Dataset records
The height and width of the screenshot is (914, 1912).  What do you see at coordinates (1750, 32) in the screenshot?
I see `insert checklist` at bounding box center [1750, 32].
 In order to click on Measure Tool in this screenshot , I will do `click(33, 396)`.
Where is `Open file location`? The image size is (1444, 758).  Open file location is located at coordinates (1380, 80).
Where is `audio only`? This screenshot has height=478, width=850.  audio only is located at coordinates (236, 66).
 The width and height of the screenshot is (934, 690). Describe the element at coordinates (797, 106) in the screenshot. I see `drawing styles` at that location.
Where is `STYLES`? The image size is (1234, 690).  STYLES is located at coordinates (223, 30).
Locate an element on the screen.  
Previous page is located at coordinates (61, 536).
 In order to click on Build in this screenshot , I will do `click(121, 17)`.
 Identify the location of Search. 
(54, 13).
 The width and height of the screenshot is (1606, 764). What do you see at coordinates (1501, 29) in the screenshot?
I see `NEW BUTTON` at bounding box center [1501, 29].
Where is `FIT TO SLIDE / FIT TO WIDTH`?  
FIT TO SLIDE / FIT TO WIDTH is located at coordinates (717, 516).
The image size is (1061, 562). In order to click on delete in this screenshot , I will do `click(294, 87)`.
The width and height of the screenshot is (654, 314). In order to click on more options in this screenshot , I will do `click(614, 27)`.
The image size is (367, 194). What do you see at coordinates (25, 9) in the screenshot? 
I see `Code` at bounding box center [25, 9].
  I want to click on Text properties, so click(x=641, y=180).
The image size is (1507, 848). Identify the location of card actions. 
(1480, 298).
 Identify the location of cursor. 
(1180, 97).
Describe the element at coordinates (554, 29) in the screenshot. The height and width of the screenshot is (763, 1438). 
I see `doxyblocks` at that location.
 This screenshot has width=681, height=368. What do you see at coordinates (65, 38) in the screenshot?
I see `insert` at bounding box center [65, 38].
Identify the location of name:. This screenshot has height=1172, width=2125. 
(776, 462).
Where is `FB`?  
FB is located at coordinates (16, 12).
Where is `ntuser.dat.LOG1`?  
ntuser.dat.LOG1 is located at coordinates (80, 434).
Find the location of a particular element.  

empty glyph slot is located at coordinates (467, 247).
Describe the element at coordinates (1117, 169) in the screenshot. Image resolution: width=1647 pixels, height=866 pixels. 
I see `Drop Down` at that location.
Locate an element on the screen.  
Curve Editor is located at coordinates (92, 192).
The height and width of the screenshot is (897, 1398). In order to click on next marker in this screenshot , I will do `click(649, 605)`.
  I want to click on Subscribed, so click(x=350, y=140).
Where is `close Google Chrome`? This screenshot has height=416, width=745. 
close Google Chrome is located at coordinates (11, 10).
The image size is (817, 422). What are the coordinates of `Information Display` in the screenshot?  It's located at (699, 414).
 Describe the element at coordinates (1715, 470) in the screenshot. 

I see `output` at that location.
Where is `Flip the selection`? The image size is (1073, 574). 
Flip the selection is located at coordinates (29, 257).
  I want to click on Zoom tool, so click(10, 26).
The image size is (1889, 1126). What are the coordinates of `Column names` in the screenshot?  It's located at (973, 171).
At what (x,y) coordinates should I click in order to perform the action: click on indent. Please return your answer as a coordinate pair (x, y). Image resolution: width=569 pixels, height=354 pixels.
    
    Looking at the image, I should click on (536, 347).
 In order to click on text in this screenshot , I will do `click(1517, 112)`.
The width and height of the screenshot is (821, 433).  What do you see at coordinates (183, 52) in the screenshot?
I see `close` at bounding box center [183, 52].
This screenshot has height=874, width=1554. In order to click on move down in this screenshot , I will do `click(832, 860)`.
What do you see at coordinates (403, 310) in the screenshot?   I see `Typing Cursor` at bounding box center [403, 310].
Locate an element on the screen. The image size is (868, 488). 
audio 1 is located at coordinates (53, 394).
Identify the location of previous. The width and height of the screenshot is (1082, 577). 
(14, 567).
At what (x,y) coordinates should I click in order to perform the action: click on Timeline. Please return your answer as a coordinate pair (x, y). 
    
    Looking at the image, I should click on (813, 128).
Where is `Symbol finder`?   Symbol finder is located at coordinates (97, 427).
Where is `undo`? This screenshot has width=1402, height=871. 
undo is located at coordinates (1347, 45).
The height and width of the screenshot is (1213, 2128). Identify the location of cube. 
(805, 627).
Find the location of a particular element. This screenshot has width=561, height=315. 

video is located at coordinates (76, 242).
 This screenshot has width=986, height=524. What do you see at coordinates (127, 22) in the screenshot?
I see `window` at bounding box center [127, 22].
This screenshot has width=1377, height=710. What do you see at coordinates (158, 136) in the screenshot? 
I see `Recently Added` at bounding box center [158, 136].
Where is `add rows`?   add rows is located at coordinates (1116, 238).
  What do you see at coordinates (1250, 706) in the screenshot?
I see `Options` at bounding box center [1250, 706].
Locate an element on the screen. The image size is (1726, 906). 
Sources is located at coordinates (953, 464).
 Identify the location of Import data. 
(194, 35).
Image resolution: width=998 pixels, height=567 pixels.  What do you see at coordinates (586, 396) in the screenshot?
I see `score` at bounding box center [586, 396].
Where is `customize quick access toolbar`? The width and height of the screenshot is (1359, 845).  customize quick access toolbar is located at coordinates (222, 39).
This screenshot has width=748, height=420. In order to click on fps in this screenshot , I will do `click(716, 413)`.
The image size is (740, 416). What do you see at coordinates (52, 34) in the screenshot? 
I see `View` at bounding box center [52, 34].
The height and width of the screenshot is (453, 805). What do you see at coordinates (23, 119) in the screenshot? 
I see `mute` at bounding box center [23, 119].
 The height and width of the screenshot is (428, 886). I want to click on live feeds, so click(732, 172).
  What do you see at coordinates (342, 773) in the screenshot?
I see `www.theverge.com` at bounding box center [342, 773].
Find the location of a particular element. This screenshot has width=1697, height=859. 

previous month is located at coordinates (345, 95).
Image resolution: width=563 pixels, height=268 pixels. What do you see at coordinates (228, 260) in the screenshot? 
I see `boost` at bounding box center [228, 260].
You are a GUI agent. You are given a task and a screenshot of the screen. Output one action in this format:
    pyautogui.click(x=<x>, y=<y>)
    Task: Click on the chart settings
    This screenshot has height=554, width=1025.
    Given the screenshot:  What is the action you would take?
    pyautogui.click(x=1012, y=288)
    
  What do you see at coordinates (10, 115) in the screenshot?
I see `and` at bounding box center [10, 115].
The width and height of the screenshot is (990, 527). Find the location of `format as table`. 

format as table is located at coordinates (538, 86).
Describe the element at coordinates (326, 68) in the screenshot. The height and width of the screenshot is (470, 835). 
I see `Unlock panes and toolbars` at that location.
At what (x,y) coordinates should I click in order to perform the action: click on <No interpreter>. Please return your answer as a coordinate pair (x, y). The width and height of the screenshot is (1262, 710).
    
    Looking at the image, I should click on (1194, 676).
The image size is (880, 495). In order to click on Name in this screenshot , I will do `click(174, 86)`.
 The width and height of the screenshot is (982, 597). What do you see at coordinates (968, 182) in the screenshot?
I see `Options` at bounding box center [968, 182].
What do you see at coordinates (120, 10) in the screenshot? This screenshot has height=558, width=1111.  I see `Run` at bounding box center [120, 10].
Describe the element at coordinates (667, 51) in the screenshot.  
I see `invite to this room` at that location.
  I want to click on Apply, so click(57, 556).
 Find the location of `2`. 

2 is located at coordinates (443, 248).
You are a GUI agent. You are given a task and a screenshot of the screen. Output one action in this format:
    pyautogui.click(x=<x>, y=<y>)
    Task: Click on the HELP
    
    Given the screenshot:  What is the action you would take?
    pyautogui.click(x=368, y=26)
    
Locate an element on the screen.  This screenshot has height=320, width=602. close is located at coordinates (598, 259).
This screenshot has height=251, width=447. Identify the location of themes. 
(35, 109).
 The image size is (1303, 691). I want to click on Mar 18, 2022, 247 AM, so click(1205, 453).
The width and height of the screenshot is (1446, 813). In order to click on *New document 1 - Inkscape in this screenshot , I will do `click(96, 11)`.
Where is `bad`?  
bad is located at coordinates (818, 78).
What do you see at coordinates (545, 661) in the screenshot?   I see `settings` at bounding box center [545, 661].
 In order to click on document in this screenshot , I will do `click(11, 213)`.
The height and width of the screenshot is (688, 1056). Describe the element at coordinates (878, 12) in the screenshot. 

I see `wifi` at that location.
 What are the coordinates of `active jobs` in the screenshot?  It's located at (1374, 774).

◆ Task to carry out
Can you echo the lines starting with the line that contains "The width and height of the screenshot is (1446, 813)." and going on through the end of the records?

◆ Response
The width and height of the screenshot is (1446, 813). In order to click on *New document 1 - Inkscape in this screenshot , I will do `click(96, 11)`.
Where is `bad`?  
bad is located at coordinates (818, 78).
What do you see at coordinates (545, 661) in the screenshot?   I see `settings` at bounding box center [545, 661].
 In order to click on document in this screenshot , I will do `click(11, 213)`.
The height and width of the screenshot is (688, 1056). Describe the element at coordinates (878, 12) in the screenshot. 

I see `wifi` at that location.
 What are the coordinates of `active jobs` in the screenshot?  It's located at (1374, 774).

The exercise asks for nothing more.